In its 2022 budget, Ontario revealed a plan to give consumers the choice to opt out of mandatory DCPD coverage on auto policies. The measure was passed in 2023. The elective DCPD policy option went into effect Jan. 1, 2024, when the auto product included the new OPCF 49 endorsement.
DCPD covers damage to a vehicle when the policyholder is not at fault for a collision. To help drivers reduce premiums, Ontario introduced the OPCF 49 endorsement, in which drivers agree not to recover loss or damage from an insurer after a collision.
Brokers have raised concerns that drivers may agree to decline coverage without fully comprehending the coverage — or the consequences of removing it. But this fear may be blunted by the slow public take-up.
“We’ve seen one client out of over 20,000 policies opt out of their DCPD coverage. So, we haven’t seen a large uptake as of yet,” Theresa Wicks, sales manager at Mitch Insurance said earlier this month.
Wicks observed that neither existing customers nor new business prospects seemed particularly interested in opting out of DCPD coverage.
On a province-wide scale, brokers report uptake has been low.
The Insurance Brokers Association of Ontario told Canadian Underwriter on Jan. 18 that, although it’s too early to declare trends, they reached out to a set of Ontario brokerages to inquire about uptake.
“While feedback is anecdotal, we learned that take-up on the OPCF 49 was exceptionally minimal. Most brokerages that we spoke to said that they had not added the OPCF 49 coverage to any of their clients’ auto policies,” IBAO confirmed in a statement.
“While take-up on the coverage was very low, brokerages told us that they were receiving questions from clients, mostly in regards to how the addition of the OPCF 49 would impact the customer’s premium,” IBAO said.
“Brokers told IBAO that in almost all cases, once clients were informed of what coverage and benefits the OCFP 49 would remove, they were not interested in the product.”
Insured drivers must sign an OPCF 49 form to opt out of DCPD coverage. It states that “not being compensated means you will not be reimbursed for any loss or damage to the described automobile including:
- repair costs;
- the value of the vehicle;
- the loss of use of the vehicle;
- a replacement for the vehicle; or
- loss or damage to any one of the vehicle’s contents.”
The industry has discussed scenarios in which OPCF 49 might be beneficial — namely, for those drivers who own older cars that are worth less than the cost to insure them. But brokers aren’t keen to suggest it to their clients unless they are sure they can afford to pay out of pocket for a car wreck.
“We’re often not looking to recommend opting out of DCPD through the OPCF 49 as a viable solution,” Wicks said.
That’s because most consumers aren’t aware of the costs they’d be responsible for covering in the event of an accident without DCPD coverage, she added.

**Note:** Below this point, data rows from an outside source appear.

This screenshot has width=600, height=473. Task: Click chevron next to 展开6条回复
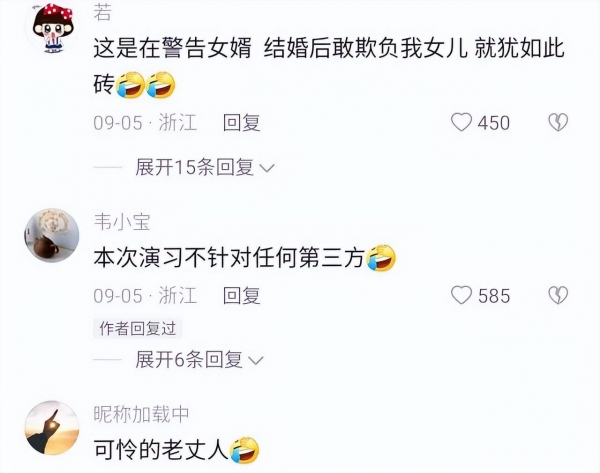tap(256, 360)
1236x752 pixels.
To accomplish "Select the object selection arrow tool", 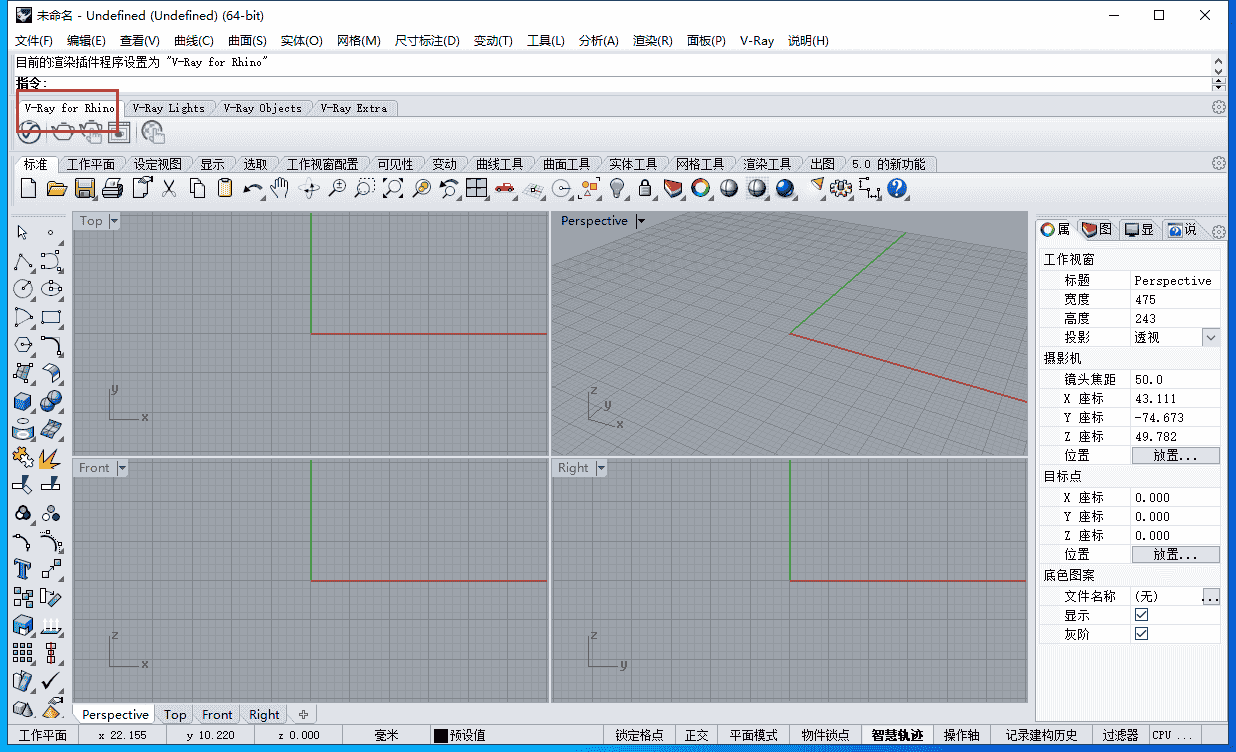I will [21, 232].
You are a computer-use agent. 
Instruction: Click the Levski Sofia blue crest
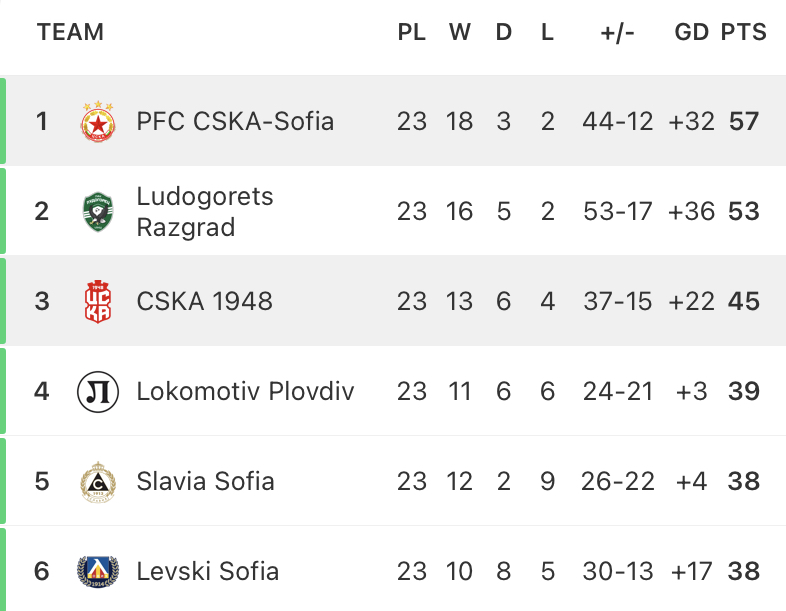(x=98, y=571)
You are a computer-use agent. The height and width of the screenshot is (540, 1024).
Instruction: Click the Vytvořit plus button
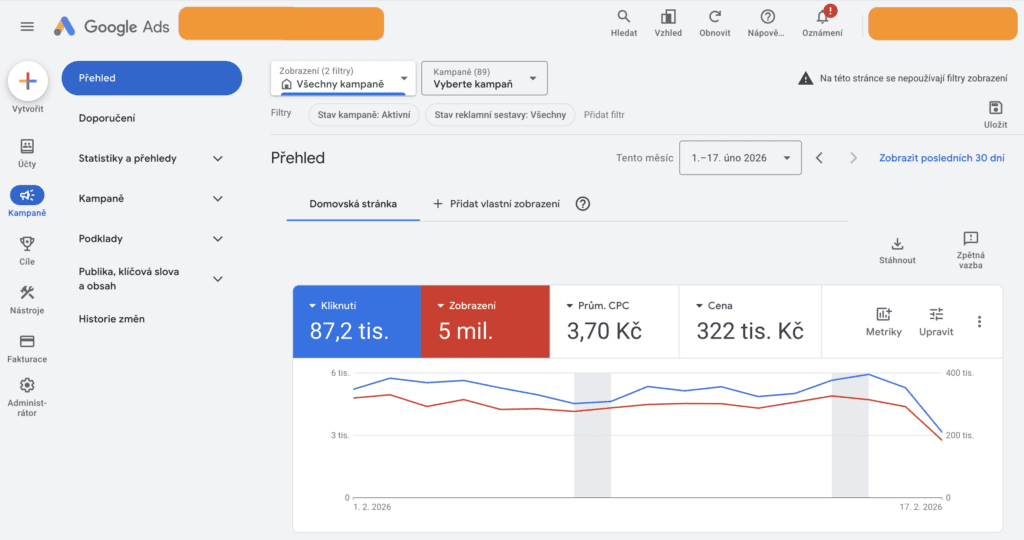click(28, 82)
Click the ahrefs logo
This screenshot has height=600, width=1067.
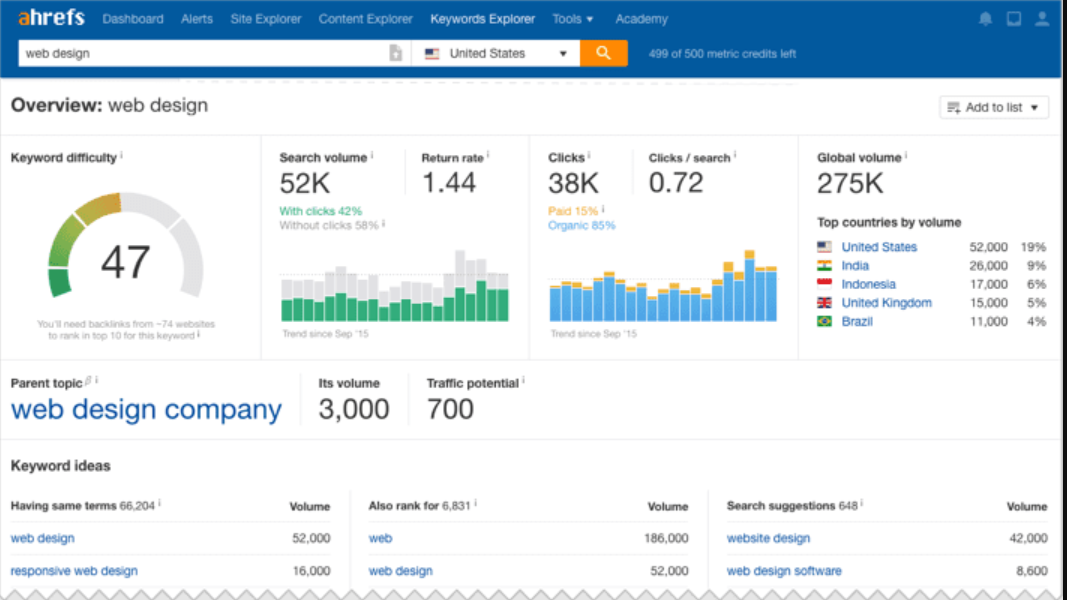pos(51,18)
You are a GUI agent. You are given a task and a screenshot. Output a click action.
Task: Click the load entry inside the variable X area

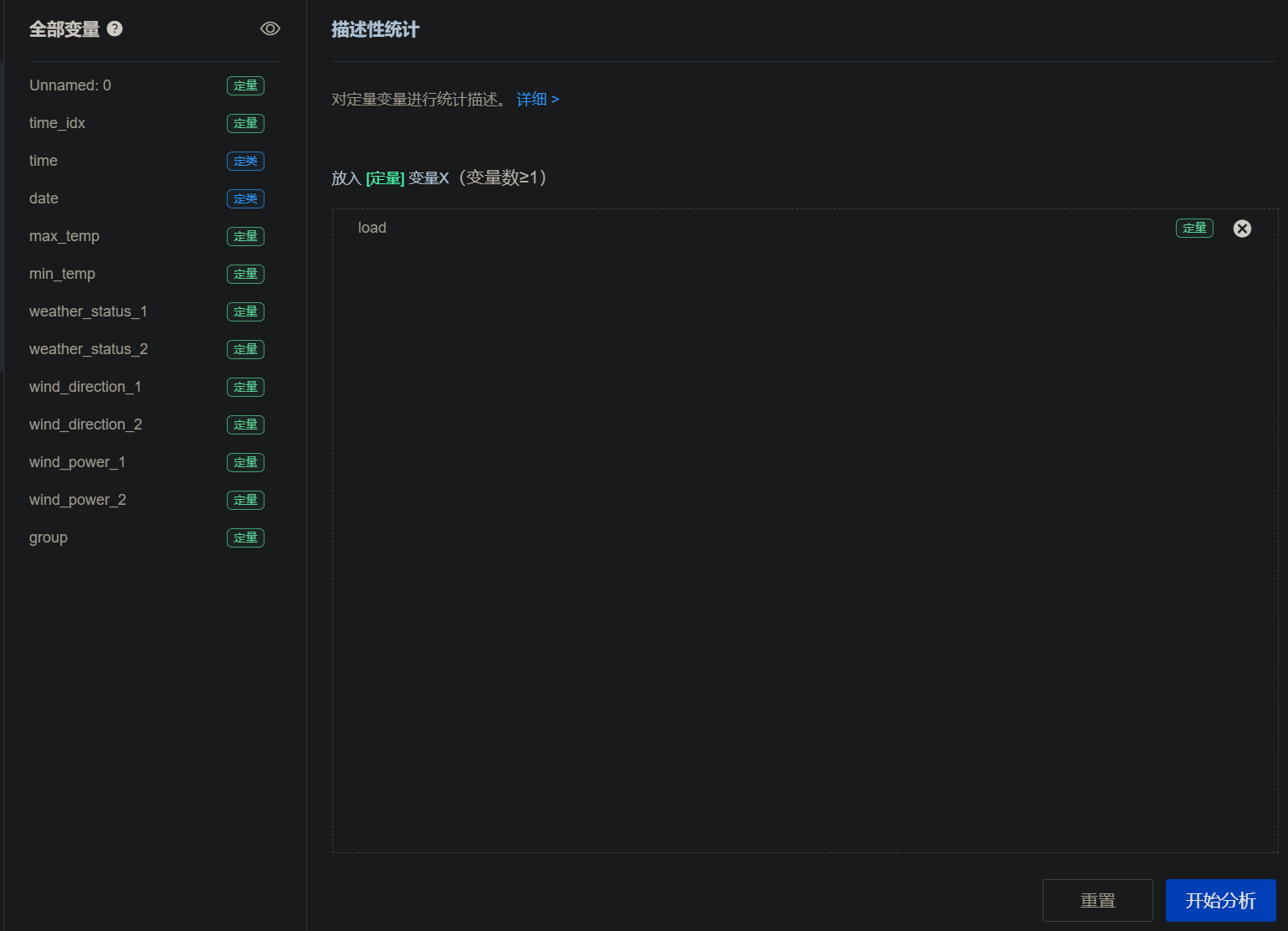pyautogui.click(x=372, y=228)
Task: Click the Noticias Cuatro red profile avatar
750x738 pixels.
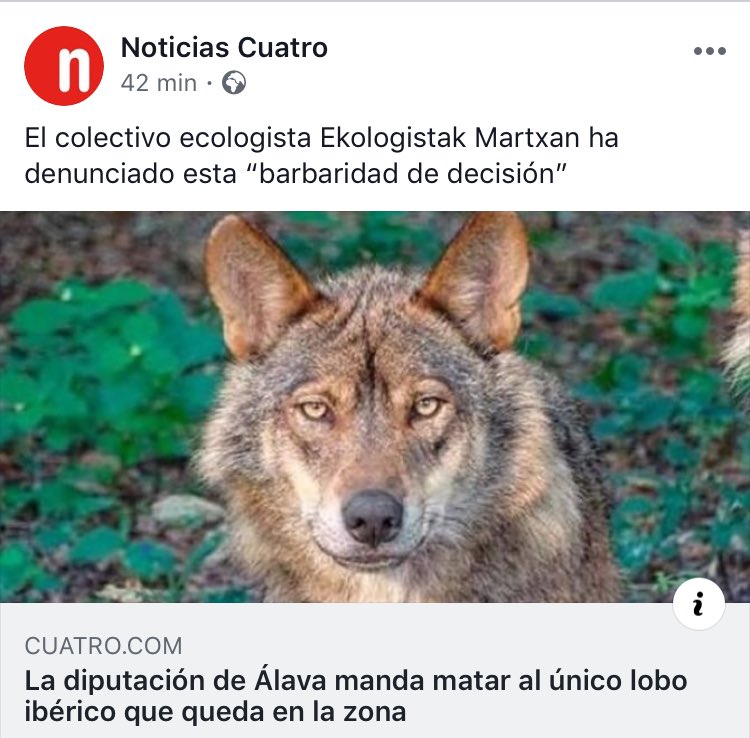Action: (x=64, y=66)
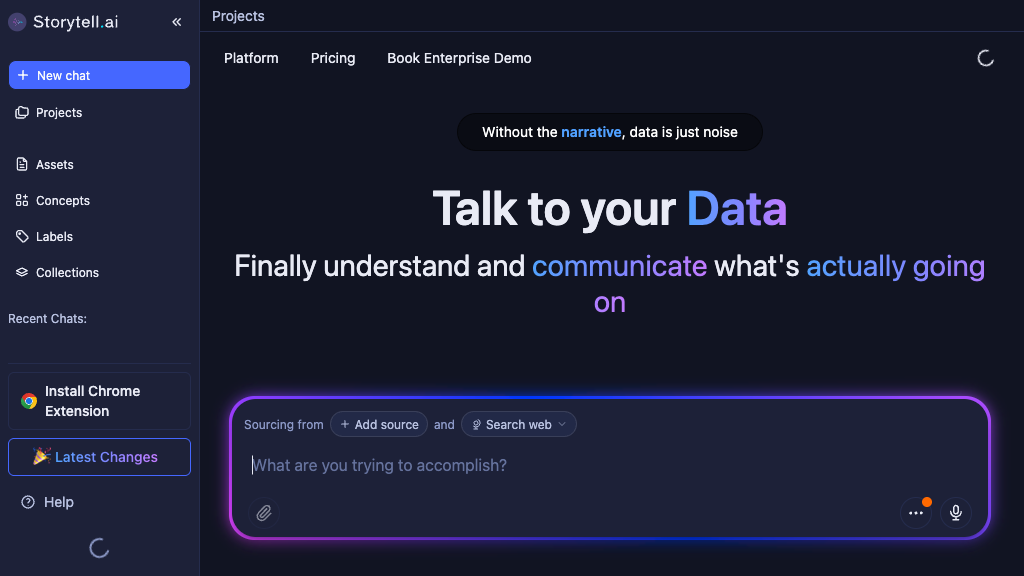The image size is (1024, 576).
Task: Open Assets from the sidebar
Action: pyautogui.click(x=22, y=164)
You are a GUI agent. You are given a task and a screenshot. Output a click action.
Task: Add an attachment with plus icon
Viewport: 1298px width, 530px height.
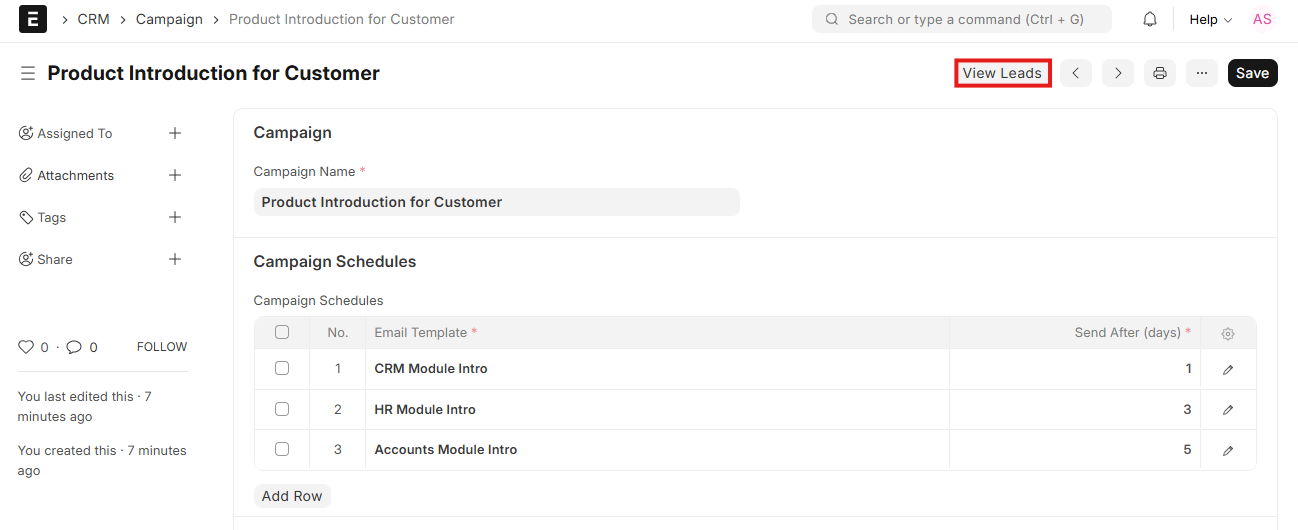175,175
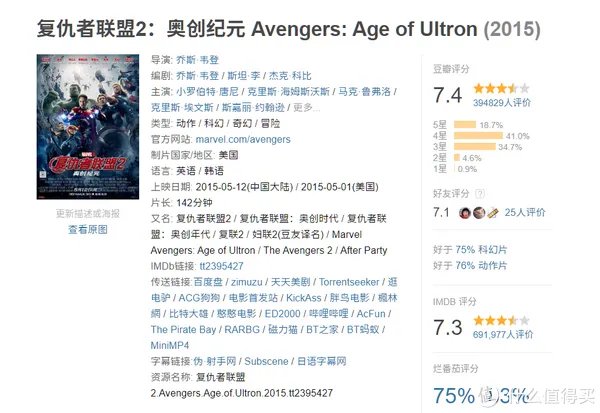Open the Subscene subtitle link
600x413 pixels.
(265, 360)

“Savings now don’t necessarily equal savings later,” Wicks told CU. “On the contrary, [drivers] might end up in a situation where they face financial hardship, because they can’t actually afford the cost of towing and storage, or covering damages to their vehicle or the third-party vehicle if they’re involved in a collision with someone else.
“In the same way that I wouldn’t recommend that an individual removes water damage coverage from their home insurance policy,” Wicks said, “…this is not something that I would ever recommend to a customer, unless I knew for certain that they could fulfill the obligation of having to handle all of the costs and fees and damages.”